## SUPPLIED DATA
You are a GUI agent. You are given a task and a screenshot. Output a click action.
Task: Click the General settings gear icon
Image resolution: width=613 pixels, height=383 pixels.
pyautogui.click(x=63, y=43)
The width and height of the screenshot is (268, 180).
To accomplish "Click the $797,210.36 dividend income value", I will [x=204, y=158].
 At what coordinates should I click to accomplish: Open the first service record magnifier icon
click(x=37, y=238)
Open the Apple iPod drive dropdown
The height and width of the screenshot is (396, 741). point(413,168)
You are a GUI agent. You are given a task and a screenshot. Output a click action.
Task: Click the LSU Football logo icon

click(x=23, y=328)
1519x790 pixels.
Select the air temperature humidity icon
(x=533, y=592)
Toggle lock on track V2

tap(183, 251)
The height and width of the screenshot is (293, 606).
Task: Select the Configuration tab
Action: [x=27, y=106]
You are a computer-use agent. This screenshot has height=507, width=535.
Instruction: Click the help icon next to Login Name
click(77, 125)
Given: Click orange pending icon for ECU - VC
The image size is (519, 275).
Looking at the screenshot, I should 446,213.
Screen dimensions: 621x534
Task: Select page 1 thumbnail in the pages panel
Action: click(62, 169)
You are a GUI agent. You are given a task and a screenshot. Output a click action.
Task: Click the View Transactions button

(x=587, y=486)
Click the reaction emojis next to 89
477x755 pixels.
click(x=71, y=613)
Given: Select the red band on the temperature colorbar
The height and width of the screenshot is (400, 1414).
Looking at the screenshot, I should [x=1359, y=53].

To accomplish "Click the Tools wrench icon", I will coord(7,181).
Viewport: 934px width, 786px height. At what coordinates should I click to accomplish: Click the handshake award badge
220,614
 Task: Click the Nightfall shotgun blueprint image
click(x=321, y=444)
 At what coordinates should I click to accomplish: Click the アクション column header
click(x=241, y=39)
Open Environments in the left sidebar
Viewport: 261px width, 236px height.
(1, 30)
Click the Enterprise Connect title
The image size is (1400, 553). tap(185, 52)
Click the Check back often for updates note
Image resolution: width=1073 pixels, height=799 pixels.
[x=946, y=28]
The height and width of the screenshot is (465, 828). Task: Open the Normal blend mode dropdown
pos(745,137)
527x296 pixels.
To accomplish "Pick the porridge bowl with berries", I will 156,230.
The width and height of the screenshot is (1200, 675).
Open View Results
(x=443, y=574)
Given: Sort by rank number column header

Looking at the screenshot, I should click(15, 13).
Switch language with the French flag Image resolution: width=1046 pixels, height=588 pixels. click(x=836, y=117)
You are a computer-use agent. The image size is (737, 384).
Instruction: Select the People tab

## EXERCISE OBJECTIVE
Set each line down exactly, beginning at the one containing "The width and height of the screenshot is (1200, 675)." and ending at the last line of the material above.

## RESULT
The width and height of the screenshot is (1200, 675).
Open View Results
(x=443, y=574)
Given: Sort by rank number column header

Looking at the screenshot, I should click(15, 13).
Switch language with the French flag Image resolution: width=1046 pixels, height=588 pixels. click(x=836, y=117)
You are a computer-use agent. The image size is (737, 384).
Instruction: Select the People tab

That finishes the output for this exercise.